** WORK ITEM **
For this exercise, an exact copy is needed of only the lines from the one containing "Instruction: Click the blue" through the end of the data, with pictures left out.

** DATASET **
━━━━━━━━━━━━━━━━━━━━

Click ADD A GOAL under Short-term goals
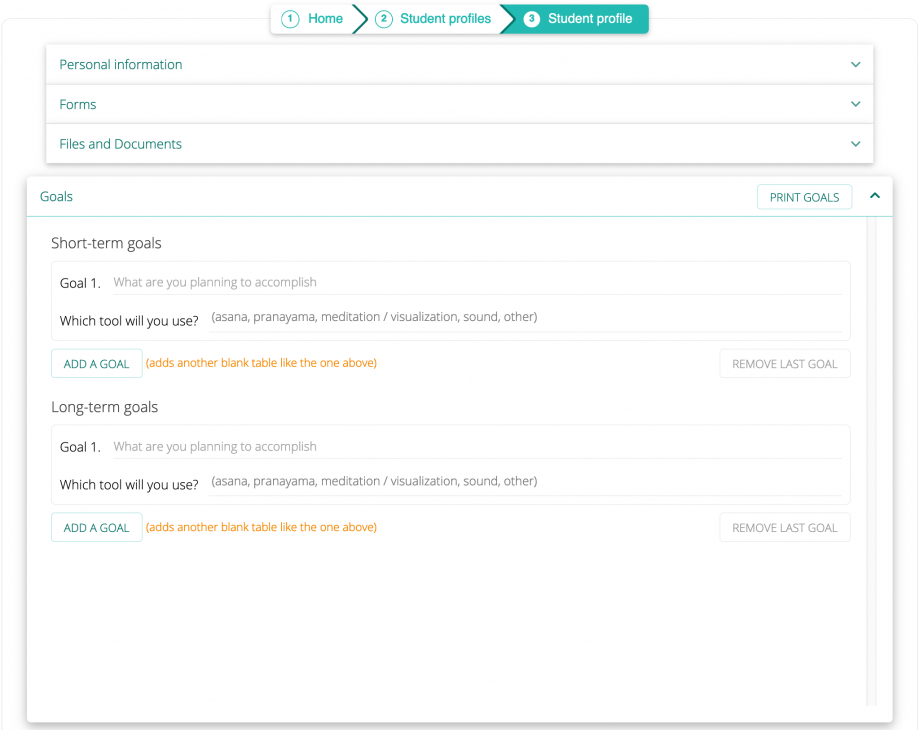This screenshot has height=730, width=920. [x=96, y=363]
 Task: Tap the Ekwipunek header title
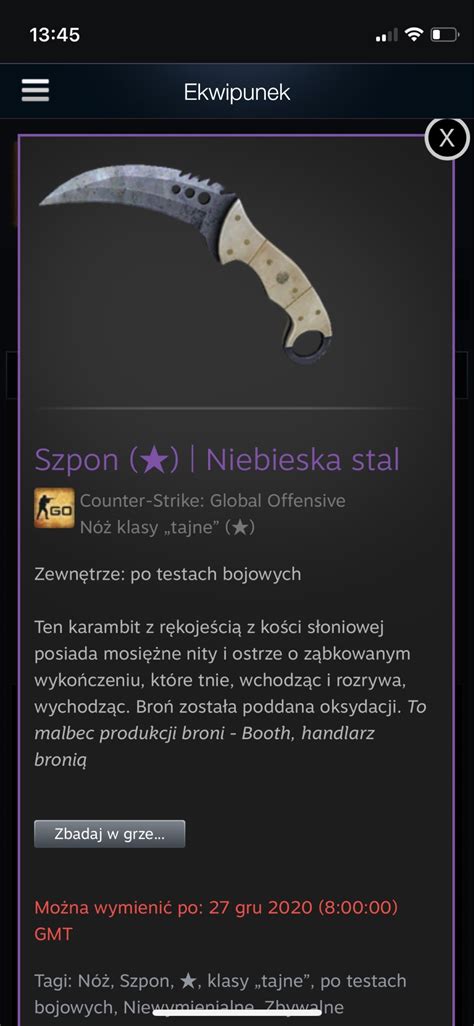[237, 92]
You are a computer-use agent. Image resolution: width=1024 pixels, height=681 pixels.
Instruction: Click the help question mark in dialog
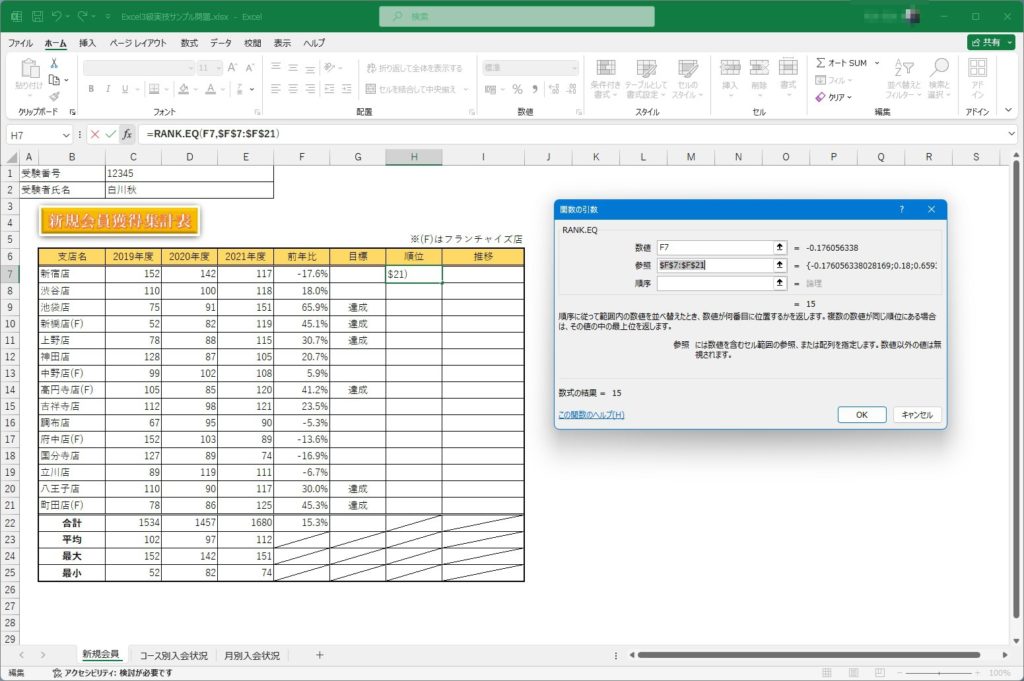pyautogui.click(x=901, y=209)

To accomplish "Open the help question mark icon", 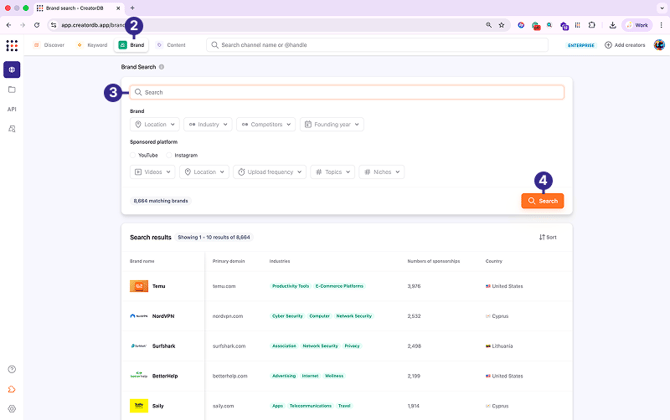I will click(x=12, y=369).
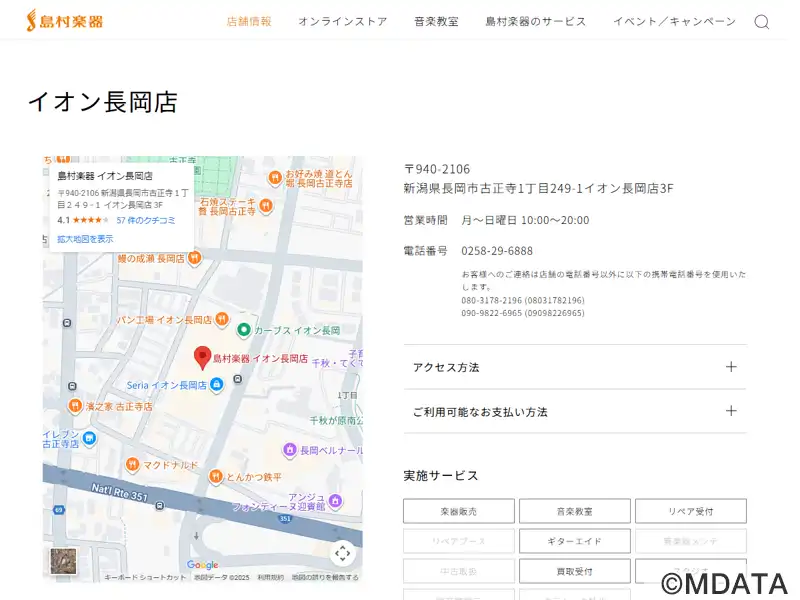Screen dimensions: 800x600
Task: Click the 楽器販売 service button
Action: 459,511
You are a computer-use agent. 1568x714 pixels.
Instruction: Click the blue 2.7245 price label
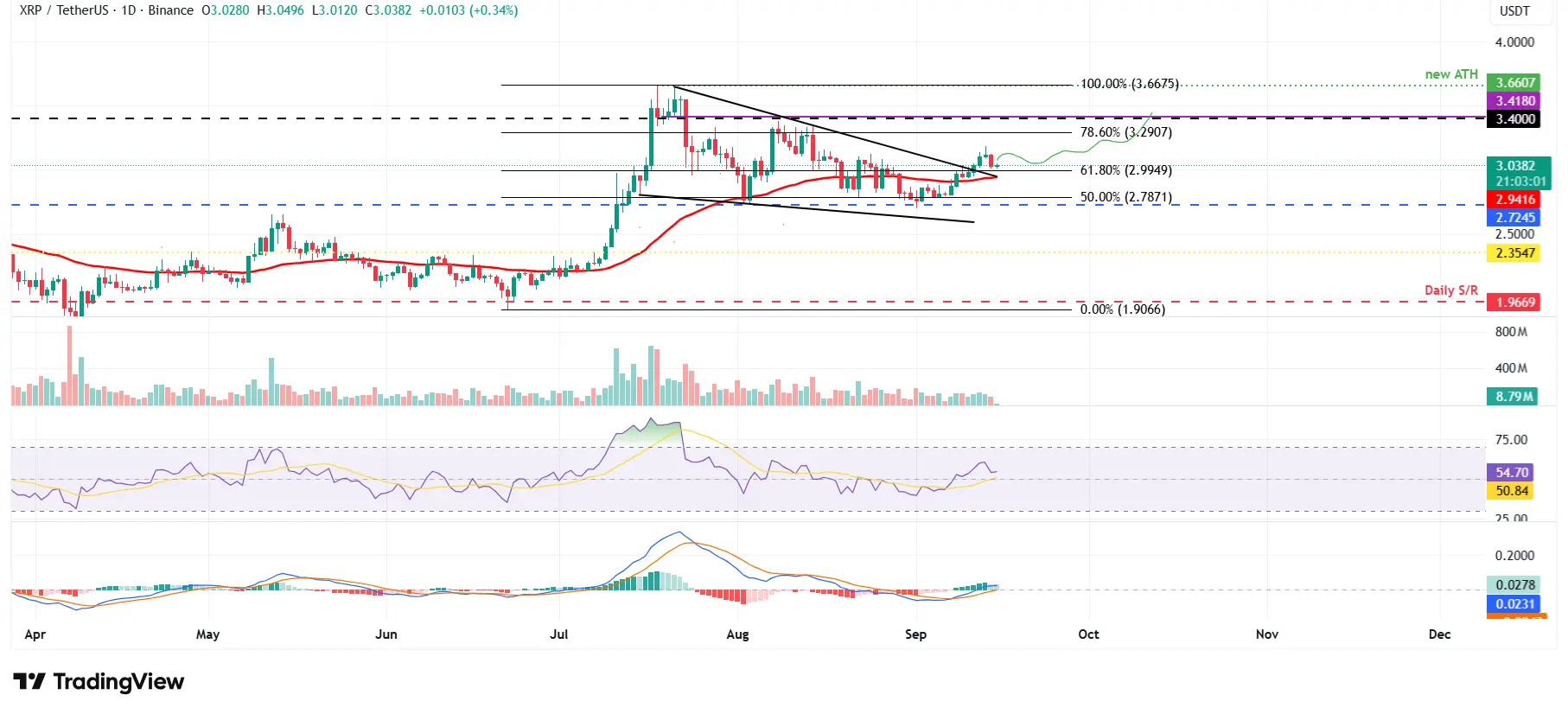pyautogui.click(x=1514, y=218)
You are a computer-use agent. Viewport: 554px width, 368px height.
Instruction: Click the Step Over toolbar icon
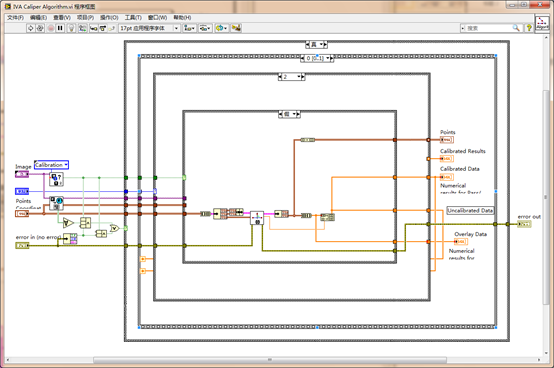[103, 28]
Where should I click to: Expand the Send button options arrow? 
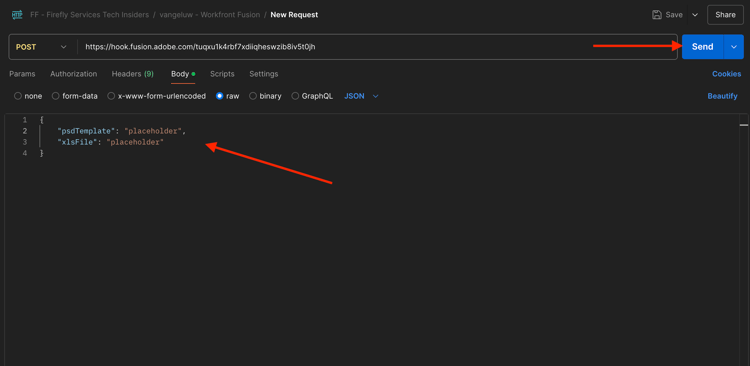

━━━━━━━━━━━━━━━━━━━━

** ANSWER TO THIS TASK **
Instruction: Click the blue 2.7245 price label
pyautogui.click(x=1514, y=218)
You are a computer-use agent. Viewport: 554px width, 368px height.
Instruction: Click the Step Over toolbar icon
[103, 28]
Where should I click to: Expand the Send button options arrow? 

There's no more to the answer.